1st Canadian Division arrives in France - On this day in Scottish military history - 1915

Today marks the day in 1915 when the 1st Canadian Division arrived in France. These were not the first Canadian troops on the Western Front – Princess Patricia’s Canadian Light Infantry had been part of the British 80th Brigade since October 1914, but this was the first time a complete division of Canadian troops had been in France. They would receive their baptism of fire at the Battle of Gravenstafel in April when they successfully pushed back the German attack.

Why is this relevant to a blog on Scottish military history? Well, it’s important not to underestimate the influence that Scotland has had on Canada and its people. Due to the number of emigrants from these shores, and due to the passing of time, there are a vast number of Canadians who share Scottish ancestry, and this can be seen in their military.

During the First World War, a large number of battalions of the Canadian Expeditionary Force had names that echoed their Scottish ancestry – the 13th battalion was the “Royal Highlanders of Canada”, the 15th was the “48th Highlanders of Canada” and the 16th was the “Canadian Scottish”. Later battalions had names such as the Cameron Highlanders of Canada, the Nova Scotia Highlanders and the Seaforth Highlanders of Canada.

These and many other Canadian battalions served with distinction in the First World War, and the list of Battle Honours is an impressive one. It is something to be proud of that the Canadian battalions were often considered the “shock troops”, the best the Allies had, and were always relied upon to carry out any task given to them.

In an echo of their Scottish heritage, it is worth noting that another division held in high regard as the best there was…was the 51st Highland Division.
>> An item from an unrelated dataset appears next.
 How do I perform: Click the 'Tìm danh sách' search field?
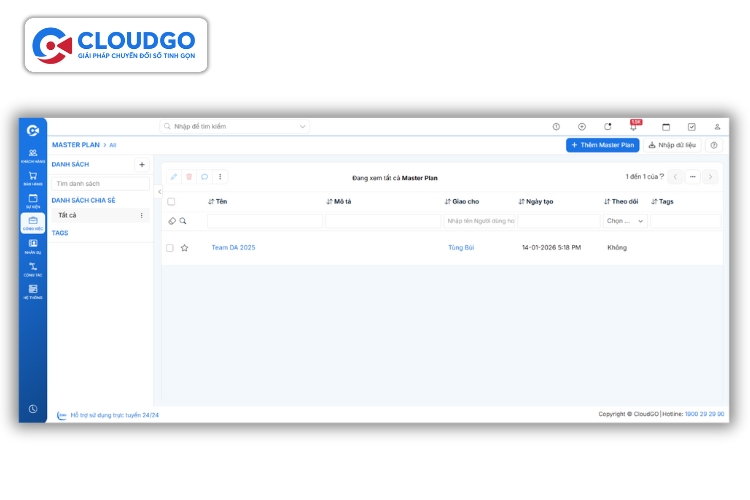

Of course, not all men serving in these Canadian/Scottish battalions were from Scotland or had Scots ancestors, but the influence cannot be ignored. It is also worth noting that many Canadian battalions without this Scottish heritage would also have had Scots serving within them.

You can see for yourself the influence Scotland had on the Canadian forces in two ways. You can see it in the number of Canadian soldiers commemorated on memorials throughout Scotland, as well as the large number listed in the Scottish National War Memorial.

You can also view the database listing the soldiers of the Canadian Expeditionary Force on the Canadian Archives website – pick a Scots surname at random and look at the number of search results and then view some of the Attestation papers. You'll find a Scottish place of birth in many of them. The Scots blood runs deep in Canada, and in our time of need in two World Wars, they came when we called. For that we should be eternally grateful.